Après la séparation des Sugarcubes en 1992, elle s’installe en Angleterre et enregistre en 1993 son premier album avec l’aide de Nellee Hooper, Debut, dans un style pop électronique nourri des influences de Kraftwerk et Brian Eno et teinté de house music, techno, musiques du monde et jazz. C’est un succès.
Elle multiplie dès lors les collaborations fructueuses : Graham Massey, Talvin Singh, Tricky, Zeena Parkins, Antony etc. Michel Gondry réalise huit clips pour elle. Les disques Post (1995) et Homogenic (1997) perfectionnent son style baroque et affinent sa voix exceptionnelle, mélange subtil de fragilité, spontanéité, technicité et virtuosité.

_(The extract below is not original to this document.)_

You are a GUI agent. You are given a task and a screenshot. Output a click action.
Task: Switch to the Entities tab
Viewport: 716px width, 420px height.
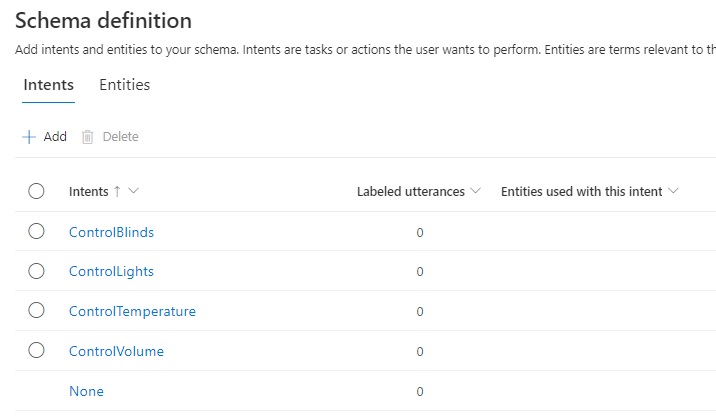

Le chef Kent Nagano l’invite à chanter Pierrot lunaire de Schönberg au Verbier Festival (Suisse) en 1996. En 1998, alors qu’elle retourne vivre en Islande, son esthétique emprunte une nouvelle voie, plus intime et expérimentale. Elle incarne le rôle principal de Selma dans le film Dancer in the Dark de Lars von Trier, dont elle signe aussi la bande originale (2000). L’album Vespertine (2001) est conçu avec le duo Matmos, Matthew Herbert et l’arrangeur Vince Mendoza, qui l’aident à concrétiser des ambitions musicales de plus en plus raffinées.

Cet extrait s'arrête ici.